"""

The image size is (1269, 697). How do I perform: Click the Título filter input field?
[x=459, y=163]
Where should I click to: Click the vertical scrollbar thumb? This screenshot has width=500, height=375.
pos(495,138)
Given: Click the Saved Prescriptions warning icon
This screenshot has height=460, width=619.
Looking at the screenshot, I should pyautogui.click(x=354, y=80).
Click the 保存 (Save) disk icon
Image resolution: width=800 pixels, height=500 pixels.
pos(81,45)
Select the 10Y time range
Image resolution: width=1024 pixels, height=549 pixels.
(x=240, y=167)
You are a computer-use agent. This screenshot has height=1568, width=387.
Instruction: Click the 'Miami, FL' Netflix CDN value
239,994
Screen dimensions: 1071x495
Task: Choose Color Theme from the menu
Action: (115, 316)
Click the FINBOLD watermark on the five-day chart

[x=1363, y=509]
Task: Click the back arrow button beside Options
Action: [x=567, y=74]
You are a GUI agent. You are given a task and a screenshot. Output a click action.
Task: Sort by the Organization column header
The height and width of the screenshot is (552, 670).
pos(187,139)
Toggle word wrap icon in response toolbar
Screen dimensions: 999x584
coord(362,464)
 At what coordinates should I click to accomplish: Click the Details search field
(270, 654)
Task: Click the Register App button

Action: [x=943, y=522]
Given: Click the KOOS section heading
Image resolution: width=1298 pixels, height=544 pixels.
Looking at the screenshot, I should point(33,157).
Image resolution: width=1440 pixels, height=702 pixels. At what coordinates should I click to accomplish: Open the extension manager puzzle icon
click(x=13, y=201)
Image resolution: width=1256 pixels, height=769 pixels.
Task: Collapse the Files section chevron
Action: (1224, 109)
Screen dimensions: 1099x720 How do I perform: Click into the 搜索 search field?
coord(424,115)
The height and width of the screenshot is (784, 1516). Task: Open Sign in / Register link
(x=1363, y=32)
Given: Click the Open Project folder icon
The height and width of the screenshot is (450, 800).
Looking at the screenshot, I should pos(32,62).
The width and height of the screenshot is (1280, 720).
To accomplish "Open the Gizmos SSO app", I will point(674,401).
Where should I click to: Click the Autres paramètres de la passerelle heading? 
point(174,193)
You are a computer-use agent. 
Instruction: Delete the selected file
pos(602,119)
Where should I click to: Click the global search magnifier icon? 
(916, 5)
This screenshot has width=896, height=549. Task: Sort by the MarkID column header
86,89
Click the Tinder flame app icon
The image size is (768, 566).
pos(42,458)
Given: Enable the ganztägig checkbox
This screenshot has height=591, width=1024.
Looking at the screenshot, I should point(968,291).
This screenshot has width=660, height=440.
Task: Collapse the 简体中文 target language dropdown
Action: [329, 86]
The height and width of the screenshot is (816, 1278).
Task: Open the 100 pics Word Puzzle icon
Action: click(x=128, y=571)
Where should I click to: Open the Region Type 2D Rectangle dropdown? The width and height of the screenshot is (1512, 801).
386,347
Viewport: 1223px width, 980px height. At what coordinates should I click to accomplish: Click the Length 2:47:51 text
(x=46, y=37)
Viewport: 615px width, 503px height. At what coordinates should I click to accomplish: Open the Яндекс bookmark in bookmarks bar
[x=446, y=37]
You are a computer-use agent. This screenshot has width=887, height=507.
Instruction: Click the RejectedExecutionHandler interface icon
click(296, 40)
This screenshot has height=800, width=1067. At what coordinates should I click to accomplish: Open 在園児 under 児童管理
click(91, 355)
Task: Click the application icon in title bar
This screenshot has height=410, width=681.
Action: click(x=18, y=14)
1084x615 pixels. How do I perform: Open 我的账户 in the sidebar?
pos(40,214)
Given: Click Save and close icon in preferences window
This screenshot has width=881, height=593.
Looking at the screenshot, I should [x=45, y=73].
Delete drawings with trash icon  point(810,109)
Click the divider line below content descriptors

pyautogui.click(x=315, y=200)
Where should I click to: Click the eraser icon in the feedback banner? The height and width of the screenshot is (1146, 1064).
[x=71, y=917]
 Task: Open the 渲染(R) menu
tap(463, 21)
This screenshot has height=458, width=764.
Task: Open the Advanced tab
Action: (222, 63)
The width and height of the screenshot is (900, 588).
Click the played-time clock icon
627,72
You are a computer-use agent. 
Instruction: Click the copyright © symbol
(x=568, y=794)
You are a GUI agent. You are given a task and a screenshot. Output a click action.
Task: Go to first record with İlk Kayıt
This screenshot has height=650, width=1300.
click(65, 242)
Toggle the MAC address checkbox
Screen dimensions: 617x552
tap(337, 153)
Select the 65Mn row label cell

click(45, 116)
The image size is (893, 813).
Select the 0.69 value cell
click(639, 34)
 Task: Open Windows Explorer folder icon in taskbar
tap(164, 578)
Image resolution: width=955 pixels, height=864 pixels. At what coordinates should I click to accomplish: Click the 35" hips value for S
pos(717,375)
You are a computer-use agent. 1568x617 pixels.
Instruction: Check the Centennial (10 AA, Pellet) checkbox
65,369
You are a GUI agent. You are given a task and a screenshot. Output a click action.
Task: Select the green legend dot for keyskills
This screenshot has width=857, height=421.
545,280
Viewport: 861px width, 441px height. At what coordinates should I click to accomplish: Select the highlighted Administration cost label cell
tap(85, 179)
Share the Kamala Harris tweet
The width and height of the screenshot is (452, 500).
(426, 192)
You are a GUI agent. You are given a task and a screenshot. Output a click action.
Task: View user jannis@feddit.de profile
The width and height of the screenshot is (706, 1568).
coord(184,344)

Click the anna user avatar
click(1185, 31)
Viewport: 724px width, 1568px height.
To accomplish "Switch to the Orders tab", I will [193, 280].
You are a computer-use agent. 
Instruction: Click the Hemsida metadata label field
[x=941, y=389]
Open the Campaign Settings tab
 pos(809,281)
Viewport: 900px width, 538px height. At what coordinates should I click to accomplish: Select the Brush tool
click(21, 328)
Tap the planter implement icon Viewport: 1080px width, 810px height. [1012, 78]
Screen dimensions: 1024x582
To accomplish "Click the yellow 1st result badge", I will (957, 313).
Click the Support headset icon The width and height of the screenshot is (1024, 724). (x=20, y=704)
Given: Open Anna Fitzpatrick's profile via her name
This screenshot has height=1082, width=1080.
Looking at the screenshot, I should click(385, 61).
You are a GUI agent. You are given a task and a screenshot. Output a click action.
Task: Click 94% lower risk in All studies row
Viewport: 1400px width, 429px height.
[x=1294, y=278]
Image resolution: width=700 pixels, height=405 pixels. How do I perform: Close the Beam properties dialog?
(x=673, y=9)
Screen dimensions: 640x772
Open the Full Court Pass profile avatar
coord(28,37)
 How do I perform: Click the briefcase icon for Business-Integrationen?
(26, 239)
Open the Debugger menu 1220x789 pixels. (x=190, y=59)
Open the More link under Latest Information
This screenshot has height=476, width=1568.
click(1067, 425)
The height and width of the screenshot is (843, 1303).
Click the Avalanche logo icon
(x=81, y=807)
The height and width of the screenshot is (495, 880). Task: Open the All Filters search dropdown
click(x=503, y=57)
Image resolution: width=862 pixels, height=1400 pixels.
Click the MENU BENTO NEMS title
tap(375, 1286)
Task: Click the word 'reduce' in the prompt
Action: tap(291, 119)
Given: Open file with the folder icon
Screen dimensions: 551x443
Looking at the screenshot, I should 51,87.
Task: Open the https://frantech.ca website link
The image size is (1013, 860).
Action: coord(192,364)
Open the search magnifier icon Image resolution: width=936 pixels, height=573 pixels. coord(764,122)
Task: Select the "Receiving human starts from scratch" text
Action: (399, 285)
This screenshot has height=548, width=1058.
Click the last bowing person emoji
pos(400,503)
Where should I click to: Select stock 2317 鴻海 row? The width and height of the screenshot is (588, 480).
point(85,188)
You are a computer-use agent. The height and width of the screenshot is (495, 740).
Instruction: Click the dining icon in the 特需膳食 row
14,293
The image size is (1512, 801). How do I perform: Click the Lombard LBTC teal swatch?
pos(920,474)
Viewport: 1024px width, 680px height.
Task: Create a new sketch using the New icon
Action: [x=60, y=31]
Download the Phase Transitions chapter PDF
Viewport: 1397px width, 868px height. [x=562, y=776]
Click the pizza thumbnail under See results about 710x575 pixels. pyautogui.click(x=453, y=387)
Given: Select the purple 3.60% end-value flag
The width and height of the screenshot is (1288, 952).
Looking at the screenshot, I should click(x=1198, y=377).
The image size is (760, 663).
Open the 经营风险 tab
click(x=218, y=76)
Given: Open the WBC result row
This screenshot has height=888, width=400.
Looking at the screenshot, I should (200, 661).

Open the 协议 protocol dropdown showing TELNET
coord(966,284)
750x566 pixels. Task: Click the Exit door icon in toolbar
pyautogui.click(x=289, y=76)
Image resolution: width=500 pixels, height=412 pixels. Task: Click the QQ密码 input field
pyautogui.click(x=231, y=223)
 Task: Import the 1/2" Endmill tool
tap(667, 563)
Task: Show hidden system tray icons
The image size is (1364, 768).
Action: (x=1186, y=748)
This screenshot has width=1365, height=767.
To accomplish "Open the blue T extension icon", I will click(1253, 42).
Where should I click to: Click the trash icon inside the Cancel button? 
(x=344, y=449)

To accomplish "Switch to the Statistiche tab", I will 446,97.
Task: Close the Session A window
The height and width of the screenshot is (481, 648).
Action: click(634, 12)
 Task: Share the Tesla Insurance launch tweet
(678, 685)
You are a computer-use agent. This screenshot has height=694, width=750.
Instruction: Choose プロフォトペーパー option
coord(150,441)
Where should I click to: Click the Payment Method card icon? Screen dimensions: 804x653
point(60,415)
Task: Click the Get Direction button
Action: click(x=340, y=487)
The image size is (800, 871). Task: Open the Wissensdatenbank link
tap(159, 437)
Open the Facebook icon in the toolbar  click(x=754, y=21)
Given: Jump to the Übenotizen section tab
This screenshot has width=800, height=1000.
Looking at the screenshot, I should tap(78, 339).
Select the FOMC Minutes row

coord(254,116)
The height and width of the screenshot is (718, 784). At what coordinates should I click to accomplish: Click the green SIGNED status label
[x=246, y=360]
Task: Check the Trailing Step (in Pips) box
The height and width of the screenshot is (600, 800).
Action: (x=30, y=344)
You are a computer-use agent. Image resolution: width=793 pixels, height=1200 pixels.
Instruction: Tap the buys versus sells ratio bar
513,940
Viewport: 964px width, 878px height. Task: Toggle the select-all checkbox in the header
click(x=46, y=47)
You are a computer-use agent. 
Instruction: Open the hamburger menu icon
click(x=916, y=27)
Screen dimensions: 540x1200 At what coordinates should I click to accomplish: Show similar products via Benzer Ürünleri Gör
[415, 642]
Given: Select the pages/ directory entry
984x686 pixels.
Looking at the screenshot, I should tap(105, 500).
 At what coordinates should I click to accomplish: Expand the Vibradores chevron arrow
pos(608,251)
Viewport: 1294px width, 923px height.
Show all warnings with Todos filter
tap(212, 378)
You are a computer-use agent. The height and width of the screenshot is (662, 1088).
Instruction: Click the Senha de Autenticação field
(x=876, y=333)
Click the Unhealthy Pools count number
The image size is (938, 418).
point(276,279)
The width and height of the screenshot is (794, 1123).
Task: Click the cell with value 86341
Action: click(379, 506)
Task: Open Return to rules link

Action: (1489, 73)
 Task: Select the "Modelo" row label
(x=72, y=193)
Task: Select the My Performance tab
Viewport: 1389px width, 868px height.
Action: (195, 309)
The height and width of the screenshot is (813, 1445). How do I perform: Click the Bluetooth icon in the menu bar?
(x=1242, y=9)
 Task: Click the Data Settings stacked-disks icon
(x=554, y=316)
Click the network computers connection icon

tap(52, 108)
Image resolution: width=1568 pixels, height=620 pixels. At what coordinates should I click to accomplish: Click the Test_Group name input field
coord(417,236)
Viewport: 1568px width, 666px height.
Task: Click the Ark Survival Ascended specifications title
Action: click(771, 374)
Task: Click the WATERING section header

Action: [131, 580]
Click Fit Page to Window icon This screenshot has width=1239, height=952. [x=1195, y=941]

"""

• [Problem details] In the listing above, locate the line containing "Task: Select the green" and the line containing "Task: Click 94% lower risk in All studies row". Extract those two lines and every line between them, exactly as written, and only those.

• [Response to the task]
Task: Select the green legend dot for keyskills
This screenshot has width=857, height=421.
545,280
Viewport: 861px width, 441px height. At what coordinates should I click to accomplish: Select the highlighted Administration cost label cell
tap(85, 179)
Share the Kamala Harris tweet
The width and height of the screenshot is (452, 500).
(426, 192)
You are a GUI agent. You are given a task and a screenshot. Output a click action.
Task: View user jannis@feddit.de profile
The width and height of the screenshot is (706, 1568).
coord(184,344)

Click the anna user avatar
click(1185, 31)
Viewport: 724px width, 1568px height.
To accomplish "Switch to the Orders tab", I will [193, 280].
You are a computer-use agent. 
Instruction: Click the Hemsida metadata label field
[x=941, y=389]
Open the Campaign Settings tab
 pos(809,281)
Viewport: 900px width, 538px height. At what coordinates should I click to accomplish: Select the Brush tool
click(21, 328)
Tap the planter implement icon Viewport: 1080px width, 810px height. [1012, 78]
Screen dimensions: 1024x582
To accomplish "Click the yellow 1st result badge", I will (957, 313).
Click the Support headset icon The width and height of the screenshot is (1024, 724). (x=20, y=704)
Given: Open Anna Fitzpatrick's profile via her name
This screenshot has height=1082, width=1080.
Looking at the screenshot, I should click(385, 61).
You are a GUI agent. You are given a task and a screenshot. Output a click action.
Task: Click 94% lower risk in All studies row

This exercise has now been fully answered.